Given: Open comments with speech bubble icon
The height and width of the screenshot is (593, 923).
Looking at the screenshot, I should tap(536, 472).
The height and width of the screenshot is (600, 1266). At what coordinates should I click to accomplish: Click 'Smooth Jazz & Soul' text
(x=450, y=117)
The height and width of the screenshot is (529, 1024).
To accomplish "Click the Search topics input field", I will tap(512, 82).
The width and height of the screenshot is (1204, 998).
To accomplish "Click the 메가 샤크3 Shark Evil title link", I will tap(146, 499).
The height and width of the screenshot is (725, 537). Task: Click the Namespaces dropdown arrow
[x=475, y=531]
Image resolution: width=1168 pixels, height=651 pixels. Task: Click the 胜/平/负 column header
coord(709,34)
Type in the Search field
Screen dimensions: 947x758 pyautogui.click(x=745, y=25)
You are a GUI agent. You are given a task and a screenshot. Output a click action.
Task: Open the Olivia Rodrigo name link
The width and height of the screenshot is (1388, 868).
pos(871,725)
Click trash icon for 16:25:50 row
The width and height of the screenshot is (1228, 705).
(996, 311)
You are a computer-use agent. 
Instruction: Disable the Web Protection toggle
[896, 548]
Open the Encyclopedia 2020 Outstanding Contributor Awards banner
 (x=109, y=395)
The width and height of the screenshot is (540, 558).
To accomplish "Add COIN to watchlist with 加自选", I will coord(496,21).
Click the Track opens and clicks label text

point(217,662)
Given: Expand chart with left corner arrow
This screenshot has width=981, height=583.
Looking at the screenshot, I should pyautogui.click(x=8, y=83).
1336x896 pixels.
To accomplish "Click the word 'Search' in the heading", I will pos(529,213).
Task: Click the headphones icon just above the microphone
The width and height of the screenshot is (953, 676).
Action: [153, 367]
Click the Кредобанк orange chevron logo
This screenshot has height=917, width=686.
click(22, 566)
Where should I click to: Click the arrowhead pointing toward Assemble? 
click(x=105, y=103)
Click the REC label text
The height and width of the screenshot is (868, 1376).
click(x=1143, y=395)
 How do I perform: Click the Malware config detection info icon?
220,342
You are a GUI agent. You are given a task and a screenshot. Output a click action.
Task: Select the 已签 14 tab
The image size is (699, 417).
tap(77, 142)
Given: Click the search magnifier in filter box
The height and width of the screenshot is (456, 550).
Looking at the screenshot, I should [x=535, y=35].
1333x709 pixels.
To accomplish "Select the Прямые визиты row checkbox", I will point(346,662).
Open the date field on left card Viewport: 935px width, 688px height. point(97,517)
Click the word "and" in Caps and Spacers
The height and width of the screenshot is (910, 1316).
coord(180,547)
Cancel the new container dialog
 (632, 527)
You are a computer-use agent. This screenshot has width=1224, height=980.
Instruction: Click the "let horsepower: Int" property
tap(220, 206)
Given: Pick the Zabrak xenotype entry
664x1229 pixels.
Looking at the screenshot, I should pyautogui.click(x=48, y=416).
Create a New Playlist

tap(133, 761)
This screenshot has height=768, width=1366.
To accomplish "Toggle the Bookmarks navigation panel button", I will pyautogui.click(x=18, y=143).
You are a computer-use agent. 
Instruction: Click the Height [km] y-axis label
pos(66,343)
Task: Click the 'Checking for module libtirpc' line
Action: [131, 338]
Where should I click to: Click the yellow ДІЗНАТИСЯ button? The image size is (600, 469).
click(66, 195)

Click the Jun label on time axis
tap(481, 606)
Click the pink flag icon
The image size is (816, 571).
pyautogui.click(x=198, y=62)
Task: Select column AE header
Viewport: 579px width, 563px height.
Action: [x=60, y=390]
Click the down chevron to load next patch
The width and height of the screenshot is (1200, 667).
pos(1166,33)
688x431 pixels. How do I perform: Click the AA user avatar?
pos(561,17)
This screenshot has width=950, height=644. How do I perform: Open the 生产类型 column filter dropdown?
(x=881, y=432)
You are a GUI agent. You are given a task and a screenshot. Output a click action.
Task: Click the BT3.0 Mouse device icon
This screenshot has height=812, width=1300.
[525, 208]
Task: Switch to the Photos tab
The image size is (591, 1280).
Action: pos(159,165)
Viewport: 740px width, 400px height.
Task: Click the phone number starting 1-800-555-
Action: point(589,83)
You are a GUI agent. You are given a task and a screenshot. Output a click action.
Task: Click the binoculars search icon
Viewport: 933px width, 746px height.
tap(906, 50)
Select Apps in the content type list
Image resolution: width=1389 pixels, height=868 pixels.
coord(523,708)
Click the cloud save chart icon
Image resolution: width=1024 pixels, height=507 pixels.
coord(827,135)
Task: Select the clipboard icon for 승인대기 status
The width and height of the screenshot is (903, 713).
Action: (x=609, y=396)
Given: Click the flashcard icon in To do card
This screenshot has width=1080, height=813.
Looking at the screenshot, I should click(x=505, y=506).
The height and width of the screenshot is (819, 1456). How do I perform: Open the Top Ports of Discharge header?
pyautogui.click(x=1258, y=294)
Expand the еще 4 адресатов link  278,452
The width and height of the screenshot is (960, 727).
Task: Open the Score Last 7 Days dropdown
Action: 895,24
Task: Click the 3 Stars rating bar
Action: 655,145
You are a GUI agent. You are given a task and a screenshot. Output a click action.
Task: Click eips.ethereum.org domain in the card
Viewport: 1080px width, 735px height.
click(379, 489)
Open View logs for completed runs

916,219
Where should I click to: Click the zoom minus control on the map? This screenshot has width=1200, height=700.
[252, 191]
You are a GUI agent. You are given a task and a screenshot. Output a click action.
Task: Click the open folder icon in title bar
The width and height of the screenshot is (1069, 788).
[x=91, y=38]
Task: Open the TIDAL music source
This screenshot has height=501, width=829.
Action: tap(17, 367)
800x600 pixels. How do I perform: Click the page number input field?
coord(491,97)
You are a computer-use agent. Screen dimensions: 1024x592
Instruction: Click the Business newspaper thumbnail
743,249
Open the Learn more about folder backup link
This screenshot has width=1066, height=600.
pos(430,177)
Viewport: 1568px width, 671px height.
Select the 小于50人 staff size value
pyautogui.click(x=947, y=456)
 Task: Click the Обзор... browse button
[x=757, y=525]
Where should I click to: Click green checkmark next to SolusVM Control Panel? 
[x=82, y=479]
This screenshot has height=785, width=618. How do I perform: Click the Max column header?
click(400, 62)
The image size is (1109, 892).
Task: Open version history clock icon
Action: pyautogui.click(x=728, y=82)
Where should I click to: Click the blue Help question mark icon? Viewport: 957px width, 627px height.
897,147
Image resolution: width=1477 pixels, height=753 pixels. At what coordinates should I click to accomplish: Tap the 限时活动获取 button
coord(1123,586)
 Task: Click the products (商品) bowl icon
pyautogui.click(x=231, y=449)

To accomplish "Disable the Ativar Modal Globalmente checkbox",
* * *
*Work request*: For each line in the data above that contains the string "computer", extract the line.

*Solution to this task*:
You are a computer-use agent. 
You are a computer-use agent. This screenshot has width=1224, height=980.
You are a computer-use agent. 
You are a computer-use agent. Screen dimensions: 1024x592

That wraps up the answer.